The framework is based on access to new technology, data and methods that have made contextual targeting even more powerful and effective than what it was like in the quaint old days before cookies, algos, and, well you know the rest.

In fact, she says ironically, that it is because of many of those same advances that were developed under the rise of behavioral targeting — the greater availability of Big Data, machine learning, AI and increasingly more sophisticated algorithmic processing – that are the reasons it’s not your father’s contextual targeting.

It’s also the reason Wavemaker is placing all its bets on it.

But Fabre-Hernoux is not a gambler. She’s a scientist, and her strategy is to develop the best science Wavemaker can create internally, as well as working with its partners to unlock even more powerful ways of targeting people based on the context of how and why they use media.

That means not just placing the right message, in the right place, and at the right time, but also in the right “mental” context. The one when a consumer’s mind is so aligned with the media they are experiencing and the content of an advertiser’s message, that it’s a win-win-win, as in the consumer-media-advertiser all win.

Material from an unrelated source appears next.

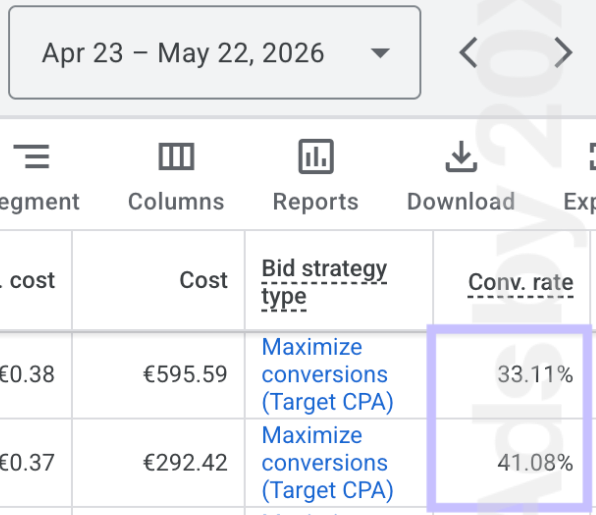Open second row Maximize conversions (Target CPA) link
Screen dimensions: 596x515
(x=327, y=463)
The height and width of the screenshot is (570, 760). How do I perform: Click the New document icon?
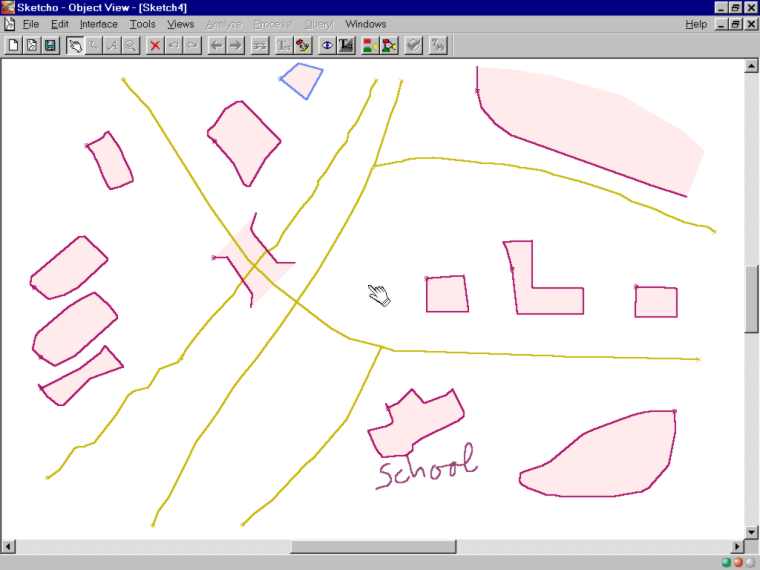point(13,45)
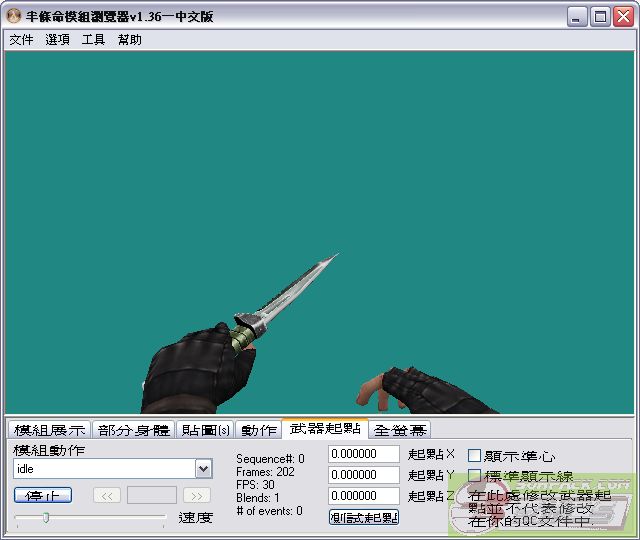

Fabre-Hernoux took me through three case studies – one for a pharma brand, an FMCG (fast-moving consumer goods) brand, and a CPG (consumer packaged goods) brand, that all generated the kind of results that even the most powerful forms of identity-based targeting would kvell for.

The case studies showed that while the CPA (cost-per-action) the advertisers paid fell by a multiple of six, the conversions rose by a multiple of three.

Fabre-Hernoux says the campaigns got these results, because improved contextual targeting yielded higher traffic (audiences for the ads) and that contributed to a “greater return on advertising investment.”

As she was explaining Wavemaker’s seven point framework for reeducating the agency and its clients from their preconceptions about contextual targeting, I recalled what I think was the first media research and data event I ever covered.

It was a symposium held at Columbia University in the early 1980s, and then lions of the industry – including the late great Young & Rubicam research chief Pearl Joseph – as well as a young General Foods research executive Jim Spaeth, discussed how new forms of contextual targeting could indeed improve advertising performance.

The highlight of that symposium was new research developed by a startup audience measurement company called Television Audience Assessment that showed explicitly how placing the right ads in the right content at the right time increased the audience and the attention they paid to advertising.

Forty years later, Fabre-Hernoux says the science has only gotten better and she believes it’s as good as, if not better than, the same science the advertisers and agencies are taking as they head down the other path to find even more sophisticated ways of resolving consumers’ identities in order to target them more effectively based on who they are, not where they are and what they’re doing with media.

Personally, aside from the obvious ethical, regulatory and other societal reasons why I think it’s a mistake for big media suppliers to be driving that train (ie. NBCU and the big “developers conference” it will be holding next week), I think it’s a mistake.

And the main reason for that is that I believe the shift from contextual targeting has also shifted the intrinsic value of media from the content and environments good media companies create, to their ability to identify and target their audiences.

And the reason that’s bad for media companies is that it decouples the value of their media and content, and shifts it 100% to their audiences.

And they happen to be audiences that can be reached elsewhere — often more cheaply and not necessarily in the same context that the media company delivered them in.